Самое интересное, что я узнала (это было самым неожиданным, не про секс на самом деле), — что сексуальная жизнь может быть бурной и в семьдесят, и в восемьдесят. И что для некоторых секс в семьдесят оказывается настоящим геймченджером. Это, мне кажется, оптимистично не только и не столько в физиологическом смысле, но и в жизненном. Это значит, что нас может ждать еще много того, чего сейчас невозможно представить. И сейчас невозможно, и в шестьдесят невозможно, а в семьдесят — опа — и случилось.
Вообще, секс в этих историях — просто точка входа, через которую мы раньше не пытались понять публично, через устную историю, про гендер, про страну или про деньги. [Например], человек начинает рассказывать, что секс для него — это всегда про будущий аборт.
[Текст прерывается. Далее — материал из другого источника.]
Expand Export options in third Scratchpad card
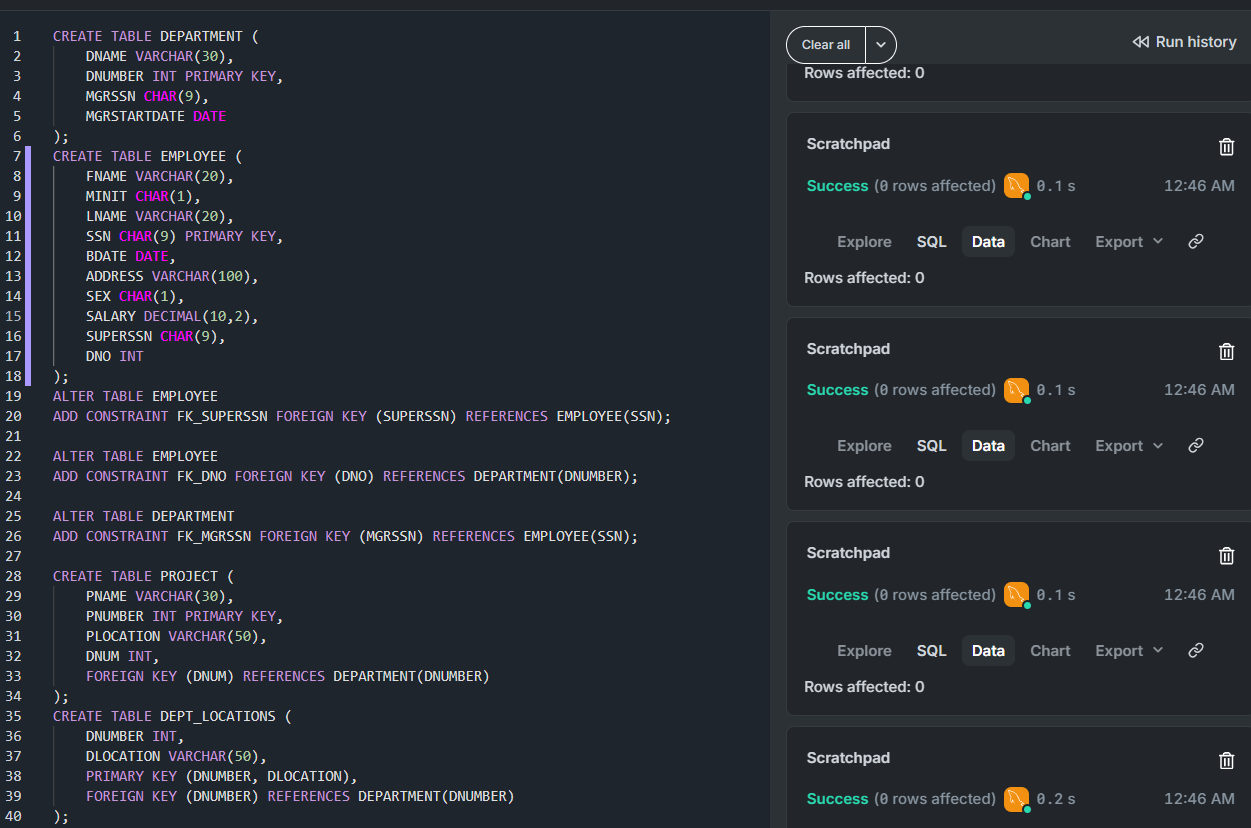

Потому что мама говорила, что если он будет прерывать половой акт, то заболеет.
Еще новое и отрезвляющее [знание]: оттого что мы выучили все слова про половые органы, можем, не краснея, говорить про секс и знаем свое тело, не появляются хулиганство, свобода, эксперименты, умение получать радость. Мы не стали «более лучше» заниматься сексом, даже счастливее не стали. Слова — не смелость. Это как джинсы и супермаркет: мы обрели какое‑то новое качество жизни с этим языком и осознанностью, а все остальное изменилось не принципиально. Людям так же не везет с партнерами, страной и собой, как и раньше. Или везет — вне зависимости от всего.
Какой выпуск было труднее всего сделать?
Самым сложным оказалось найти мужчину, который отсидел по 121-й статье (УК РСФСР; по этой статье за мужеложство наказывали лишением свободы на срок до пяти лет. — Прим. ред.). Несмотря на то, что статью отменили только в 1993 году, а по разным оценкам по ней сидело до 250 тысяч человек, найти человека, который готов был бы про этот опыт рассказать, оказалось очень сложно.
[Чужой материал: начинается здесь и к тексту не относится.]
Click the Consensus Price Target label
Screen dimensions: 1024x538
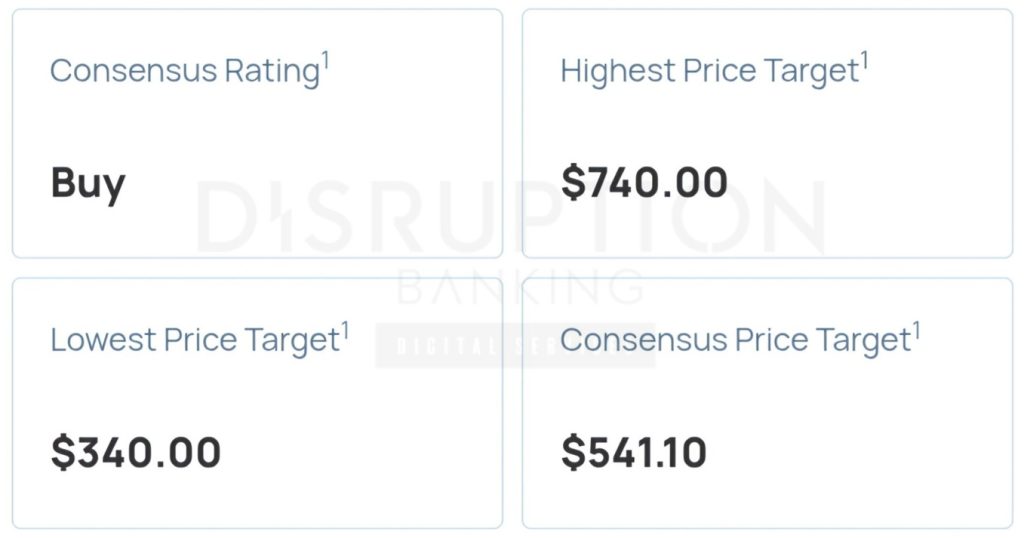(x=734, y=340)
Люди, которые когда‑то говорили об этом публично, либо перестали это делать, либо спились, либо умерли, либо исчезли с радаров знакомых. В итоге совершенно случайно мы с продюсером нашли героя в Мюнхене, и я к нему полетела. Мы провели вместе три часа, и после этого разговора впервые за мою двадцатилетнюю репортерскую карьеру у меня подкашивались ноги. И дело вовсе не в том, что он рассказывал. Сам рассказ примерно можно себе представить: мальчик-гей, которого сажают по гей-статье в советскую тюрьму. Но то, как он про это сейчас рассказывает, как думает, как вспоминает, что у него от этого опыта осталось, — все это произвело сильное впечатление.
Какие слова в разговоре о сексе используете вы и герои подкаста?
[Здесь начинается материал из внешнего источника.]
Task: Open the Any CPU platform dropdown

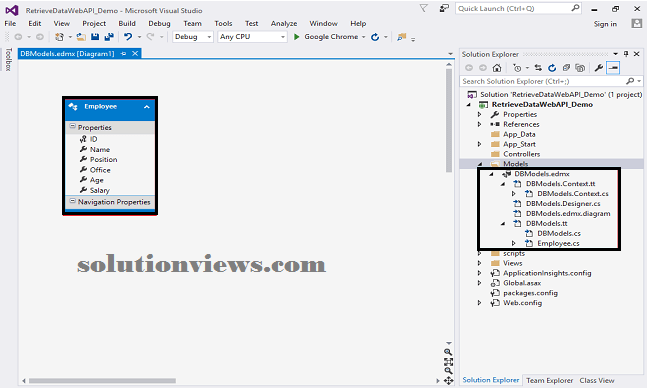Action: click(x=252, y=37)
Я старательно делала вид, что справляюсь. Очень артикулировала слова «пенис», «куннилингус», «мастурбация», при этом пыталась уверенно смотреть девяностолетнему дедушке в глаза. Но для меня этот разговор был так же стеснителен, как и для него, конечно.
Очень важная для меня ценность части этих разговоров — возможность слышать истории, рассказанные пожилыми голосами. Есть абстрактная идея: вот идет восьмидесятилетняя старушка в «Пятерочку», у нее когда‑то была жизнь, а есть реальная история, что эта старушка две недели назад баловалась в пансионате с женатым старичком. И вообще, она тебе такое расскажет, что ты на нее другими глазами посмотришь.
А герои мои справлялись кто как мог. Пожилые люди очень хорошо справляются звукоподражанием.
У вас не было проблем с сексом после того, как вы полгода только и говорили о сексе с людьми?
Тьфу-тьфу-тьфу. Но разговоры про секс — это ладно. Вот специалист по изменам привела печальную статистику, что каждая пятая пара, которая прожила вместе больше семи лет, живет без секса. А я больше девяти лет замужем. Вот где риски!